I speculate that Mr. O.'s relationship to his mother was molded by a mixture of disorganized attachment with an underlying mixture of ambivalent and avoidant patterns. However, his ability to relate was evident in the fact that he felt emotional relief during his periods of inpatient treatment, and was apparently able to establish a positive relationship with an older nurse, allowing her to care for him without the aggressiveness that characterized his relationship with his mother. Perhaps his older sister may have served as his secure attachment figure. At the beginning of therapy, however, I was not at all clear what he meant by the "special relationship" with his sister.

It was remarkable that Mr. O.'s father did not appear at all in his entire narrative; when I inquired, the patient shrugged his shoulders and stated that his father "was always working." It remains unclear to me whether the father was present at all in the family. I suspect that the patient was so concerned with himself and his mother that in other respects he "disappeared" into the sibling group, and was not sufficiently seen as an individual by the father.

Because of the difficult, entangled, and aggressively loaded nature of Mr. O.'s attachment relationship with his mother, I expect that he will demand a great deal of closeness and security as well as caregiving and support from me in therapy. However, it will also be important to recognize his need for distance, given his background of avoidant attachment.

== Raw data ==

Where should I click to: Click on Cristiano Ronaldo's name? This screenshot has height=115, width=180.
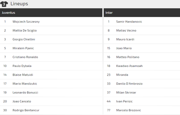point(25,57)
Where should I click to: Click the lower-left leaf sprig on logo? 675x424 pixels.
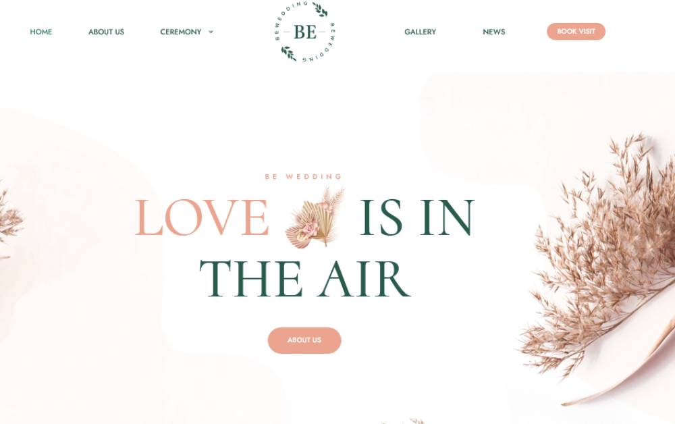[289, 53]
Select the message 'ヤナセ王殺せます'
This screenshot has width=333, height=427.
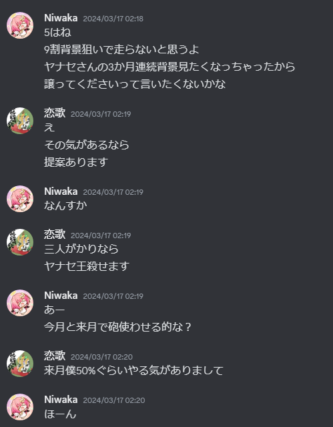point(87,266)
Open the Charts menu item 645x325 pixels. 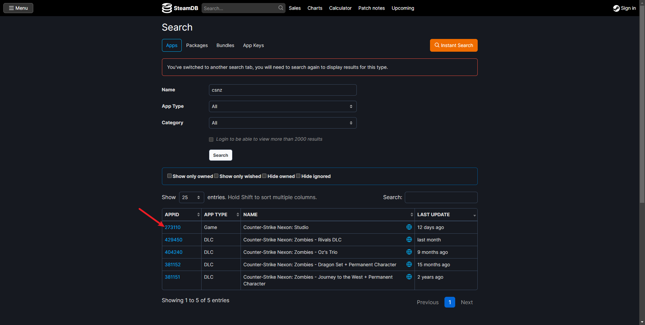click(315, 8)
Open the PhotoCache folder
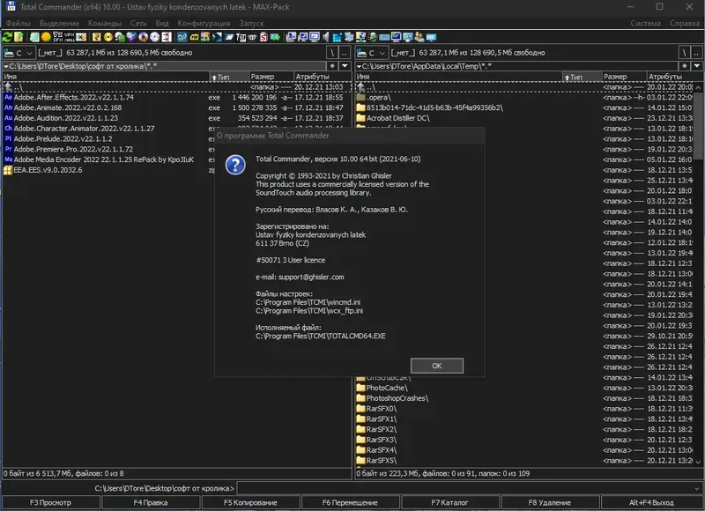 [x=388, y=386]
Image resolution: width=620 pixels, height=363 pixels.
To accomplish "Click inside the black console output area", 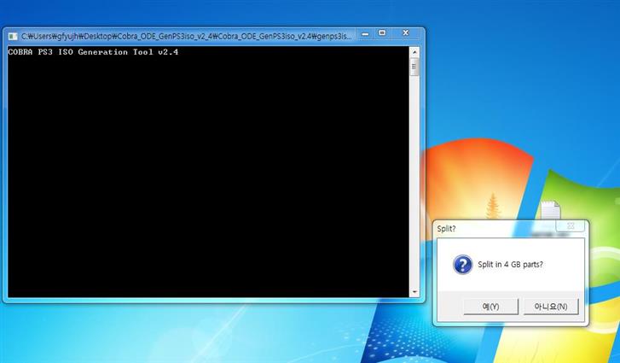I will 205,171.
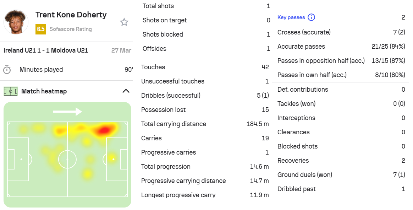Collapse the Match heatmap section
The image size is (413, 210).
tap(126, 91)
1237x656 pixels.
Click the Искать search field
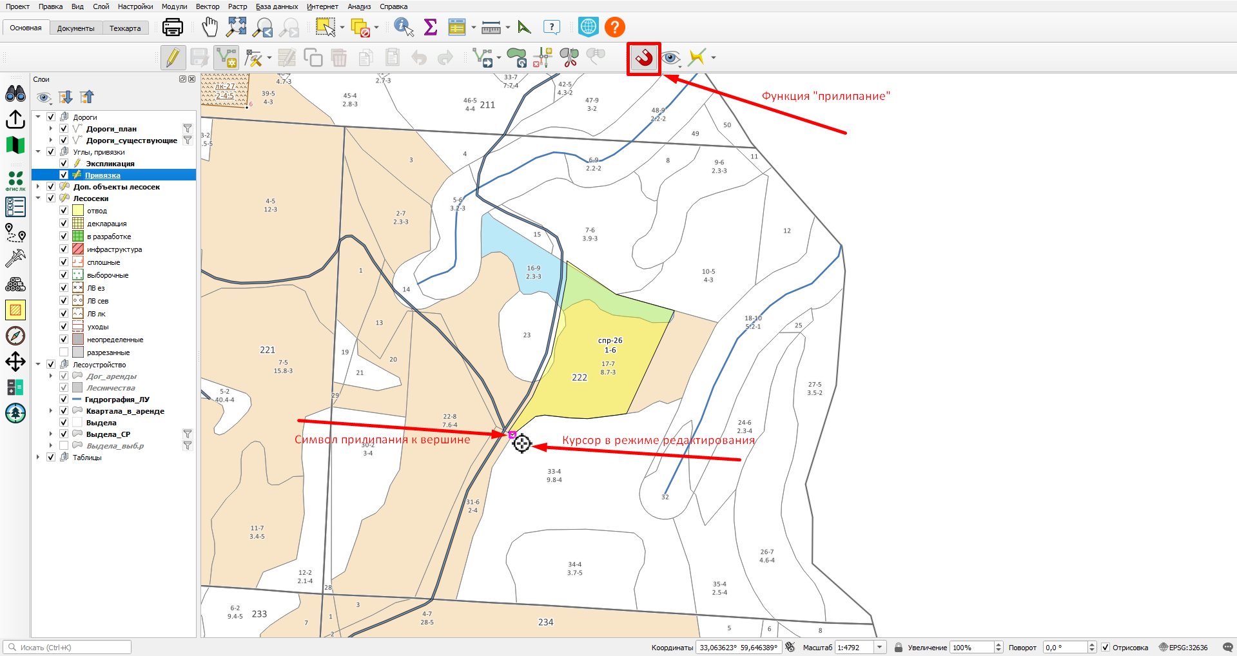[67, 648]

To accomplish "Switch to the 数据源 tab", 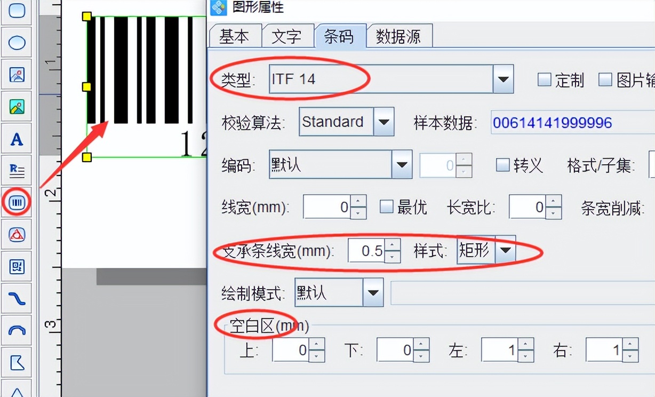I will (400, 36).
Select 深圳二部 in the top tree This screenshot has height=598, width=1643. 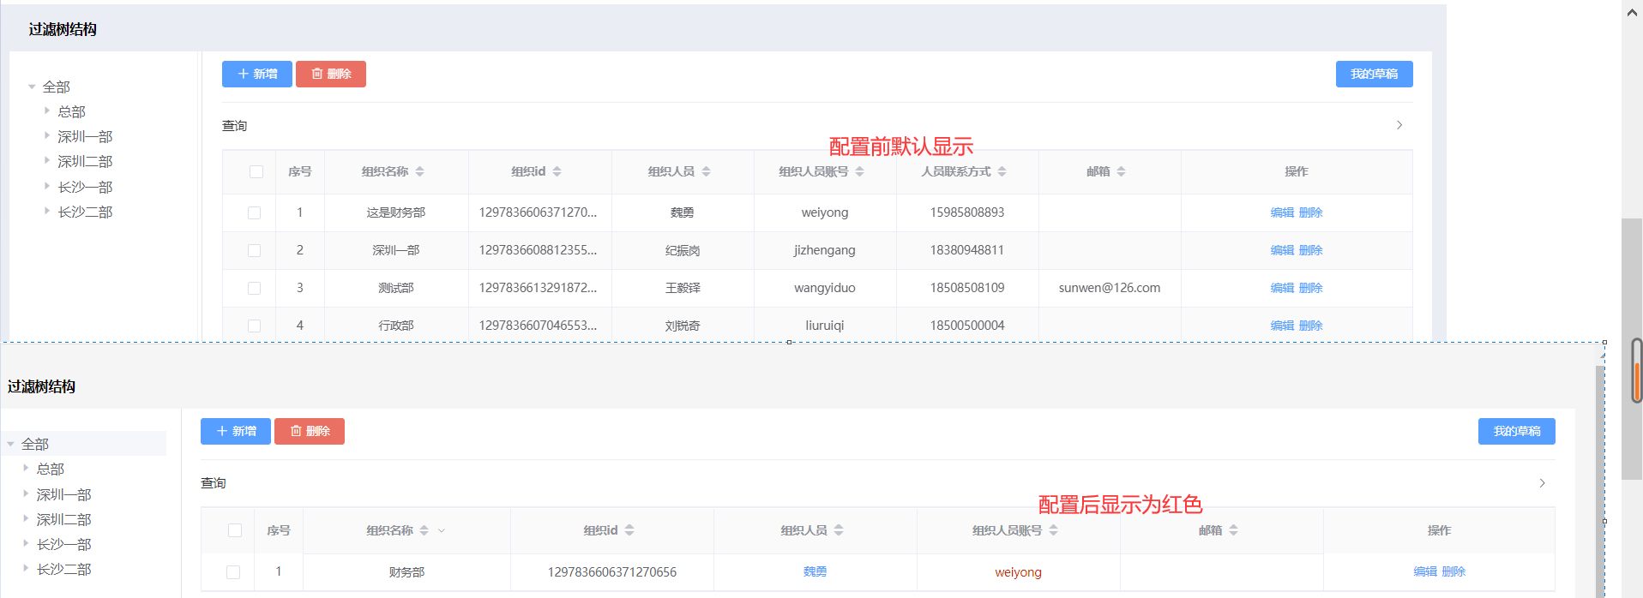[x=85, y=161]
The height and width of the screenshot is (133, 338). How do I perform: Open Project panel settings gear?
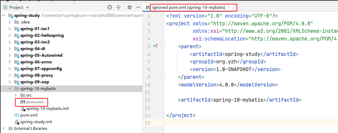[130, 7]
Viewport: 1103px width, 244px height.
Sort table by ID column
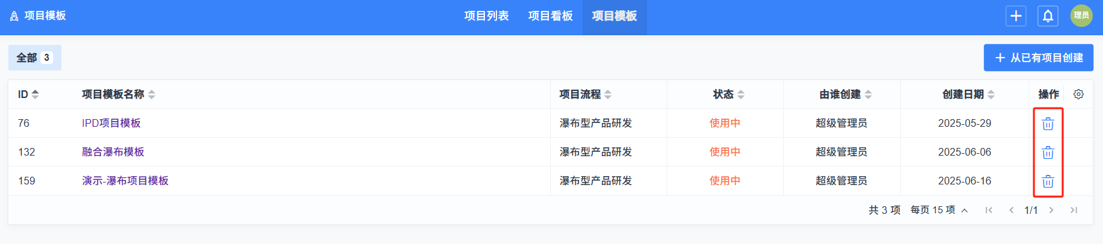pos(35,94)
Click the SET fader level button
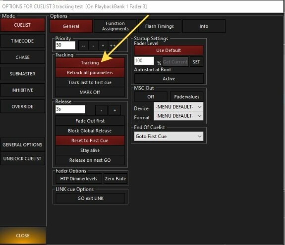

== Check your understanding ==
a - In the first paragraph of the case excerpt about Mr. O., which attachment patterns are said to have shaped his relationship to his mother? List each one.
b - Transcribe the stretch of the case excerpt about Mr. O. from "Because of the" through "of avoidant attachment.".
Work only from the case excerpt about Mr. O.

== Solutions to the exercise ==
a -
- Disorganized
- Ambivalent
- Avoidant

b -
Because of the difficult, entangled, and aggressively loaded nature of Mr. O.'s attachment relationship with his mother, I expect that he will demand a great deal of closeness and security as well as caregiving and support from me in therapy. However, it will also be important to recognize his need for distance, given his background of avoidant attachment.